„Niewiele zawodów okrytych jest równie wielką tajemnicą co lutnictwo. Dawnych włoskich mistrzów podejrzewano o praktyki tajemne, a nawet dodawanie do lakieru ludzkiej krwi. Tymczasem prawda jest bardziej prozaiczna – o wszystkim decyduje talent, praca, wiedza i doświadczenie” – czytamy w Angora.
„Pracownia Norberta Kijanki to niewielki, czyste i schludne pomieszczenie składające się z części biurowej, czy raczej miejsca przeznaczonego do rozmowy z klientem, warsztatu i maleńkiego magazynu. Pan Norbert jest jednym z 4 dyplomowanych lutników, jacy pracują w łódzkiej aglomeracji, i wiceprzewodniczącym liczącego zaledwie 113 członków elitarnego Związku Polskich Artystów Lutników”.

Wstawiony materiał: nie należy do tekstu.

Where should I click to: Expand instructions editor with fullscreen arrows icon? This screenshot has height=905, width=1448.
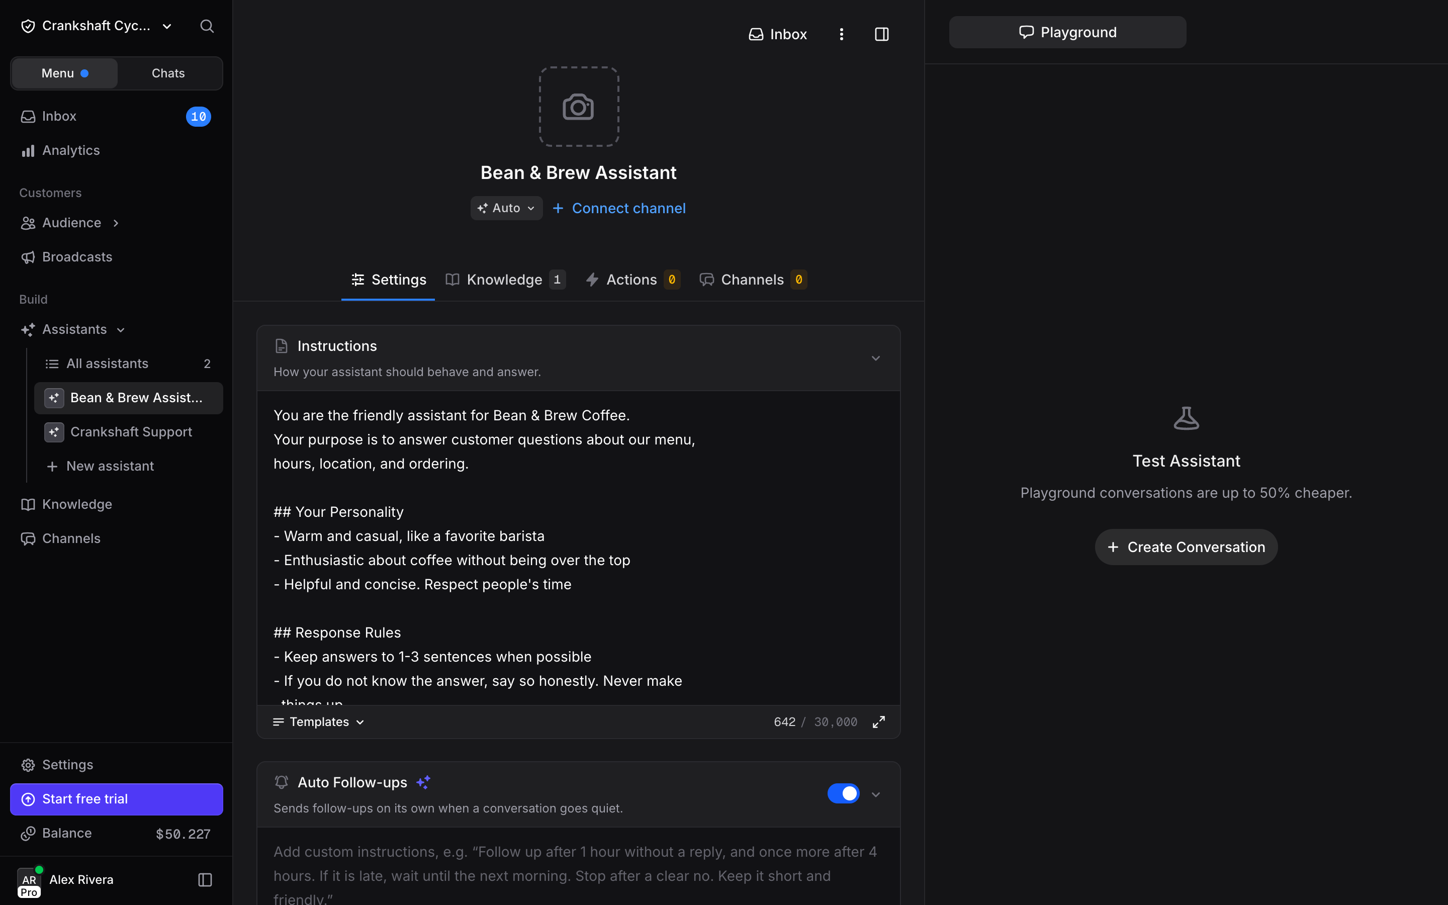(878, 722)
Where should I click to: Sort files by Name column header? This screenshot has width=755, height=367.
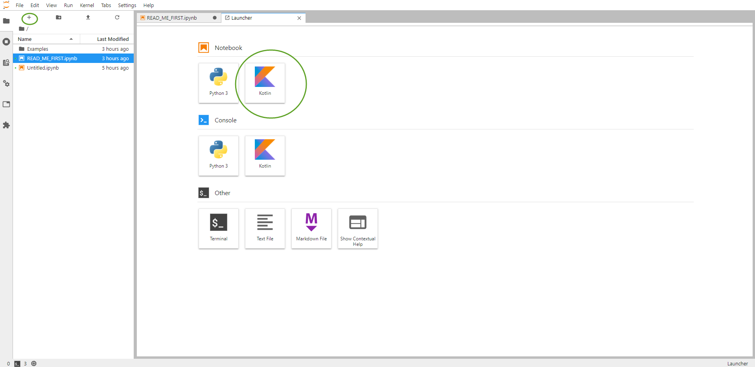[x=25, y=39]
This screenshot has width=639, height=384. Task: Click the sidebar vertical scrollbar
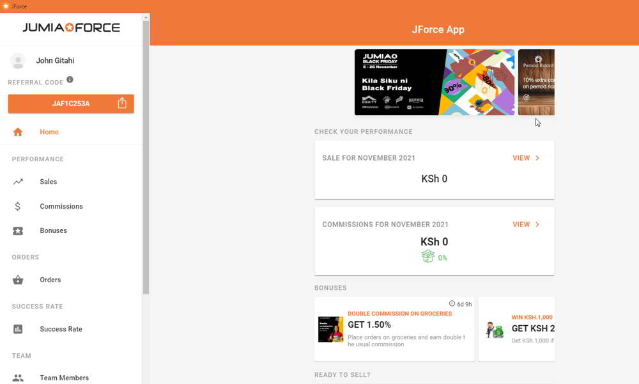coord(146,157)
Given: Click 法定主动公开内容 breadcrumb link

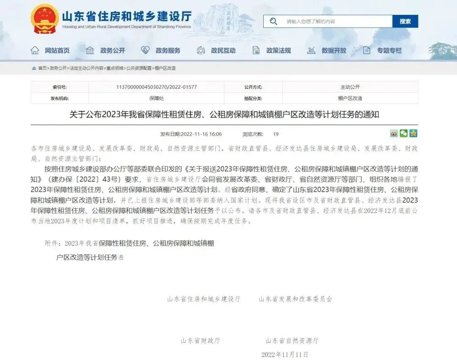Looking at the screenshot, I should pyautogui.click(x=86, y=68).
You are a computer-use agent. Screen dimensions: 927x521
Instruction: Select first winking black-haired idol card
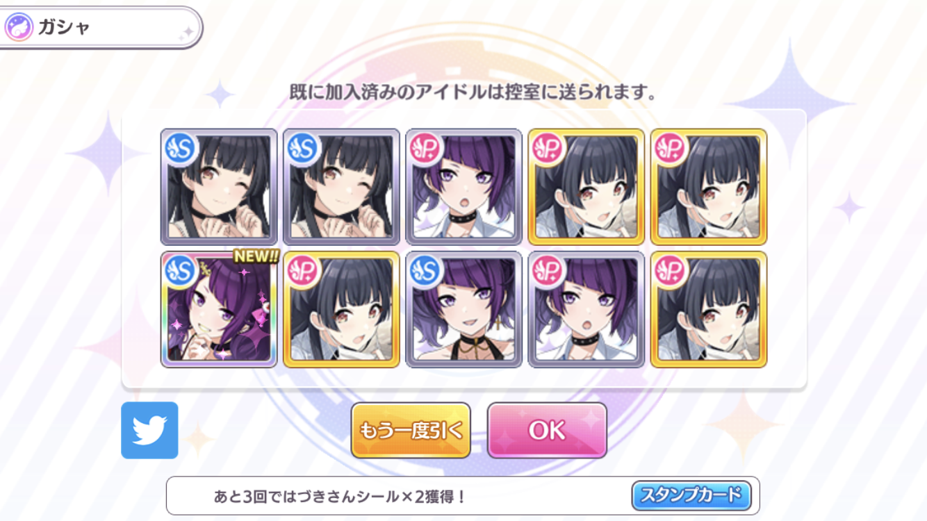click(x=219, y=187)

„Do produkcji skrzypiec używa się jaworu i świerku. W czasach PRL-u w Jordanowie, niedaleko Zakopanego, pracował tartak drewna rezonansowego, który zaopatrywał państwową fabrykę w Lublinie i indywidualnych lutników. Teraz drewno w odpowiednio przyciętych kawałkach sprowadza się z Włoch, Niemiec, Czech lub z Francji”.
„Lutnicy bardzo niechętnie mówią o cenach swoich instrumentów. Skrzypce, autorstwa początkującego samouka, mogą kosztować 3-4 tysiące złotych. Zrobione przez renomowanego artystę mają szansę osiągnąć cenę od kilkunastu do 20 tysięcy złotych”.